Exercise aim:
Answer these questions from the excerpt on the plan for the June 2 attack.
1. Which corps did Meade order to shift southeast from Totopotomoy Creek?
2. How many men in total were in the three Union corps set to attack from Old Cold Harbor?
3. Which two commanders were ordered to attack Lee's left flank in the morning?

Document excerpt:
= = =

Although the June 1 attacks had been unsuccessful, Meade believed that an attack early on June 2 could succeed if he was able to mass sufficient forces against an appropriate location. He and Grant decided to attack Lee's right flank. Anderson's men had been heavily engaged there on June 1, and it seemed unlikely that they had found the time to build substantial defenses. And if the attack succeeded, Lee's right would be driven back into the Chickahominy River. Meade ordered Hancock's II Corps to shift southeast from Totopotomoy Creek and assume a position to the left of Wright's VI Corps. Once Hancock was in position, Meade would attack on his left from Old Cold Harbor with three Union corps in line, totaling 35,000 men: Hancock's II Corps, Wright's VI Corps, and Baldy Smith's XVIII Corps. Meade also ordered Warren and Burnside to attack Lee's left flank in the morning "at all hazards," convinced that Lee was moving troops from his left to fortify his right.

= = =

Stored data entries
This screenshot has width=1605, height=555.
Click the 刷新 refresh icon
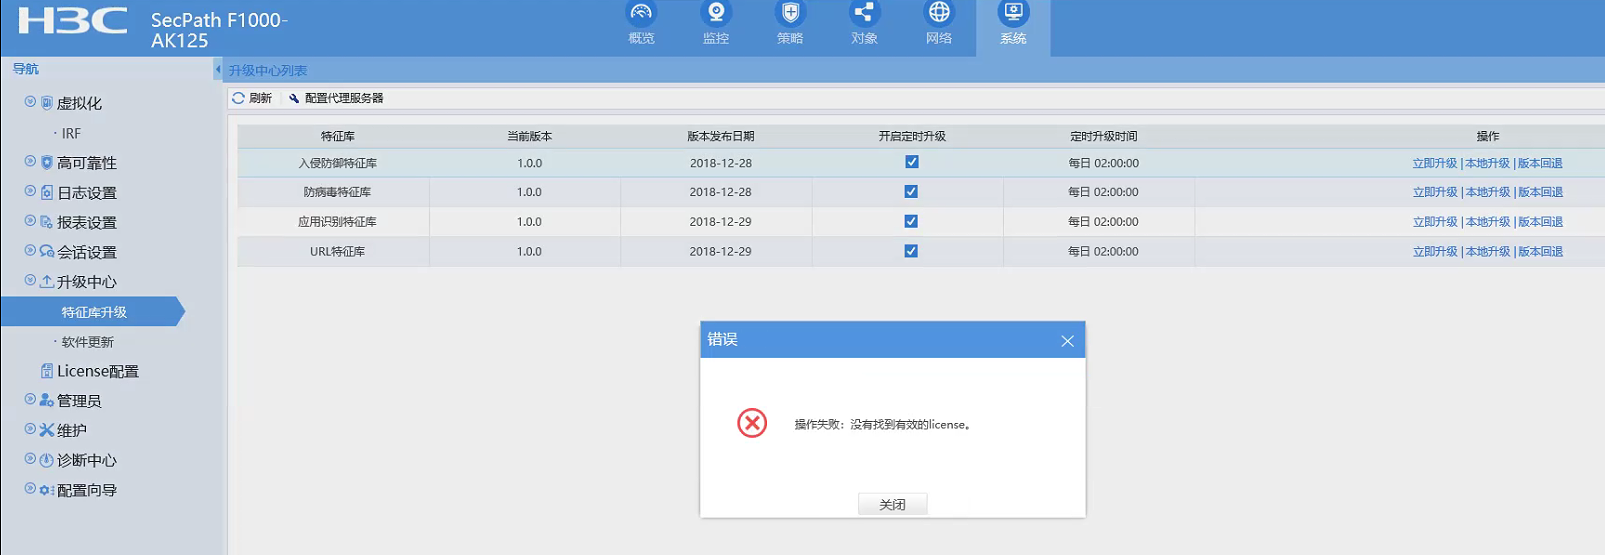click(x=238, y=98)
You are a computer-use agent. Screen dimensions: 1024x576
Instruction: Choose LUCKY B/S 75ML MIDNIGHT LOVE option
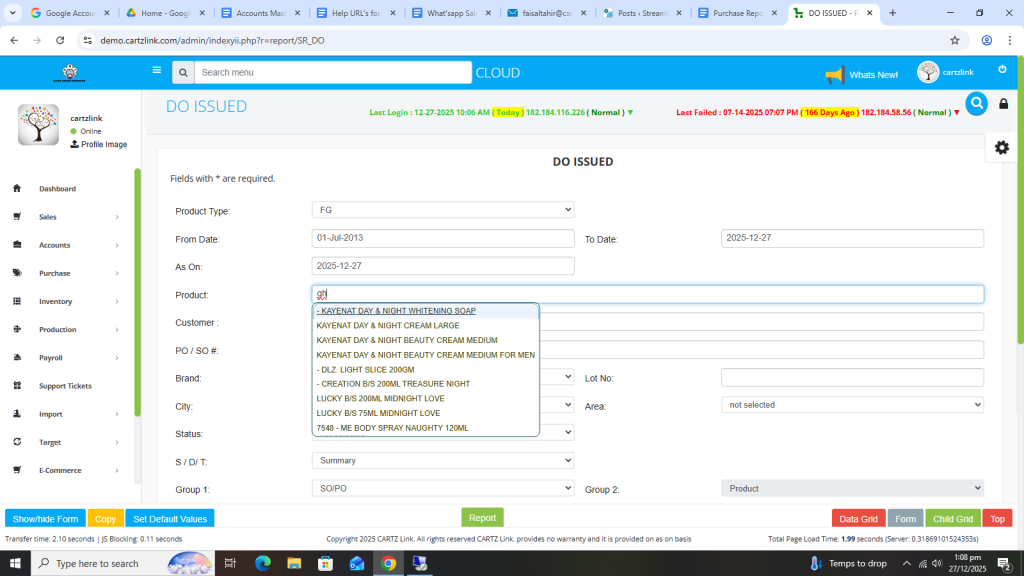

= = =

Final answer:
1. Hancock's II Corps
2. 35,000
3. Warren and Burnside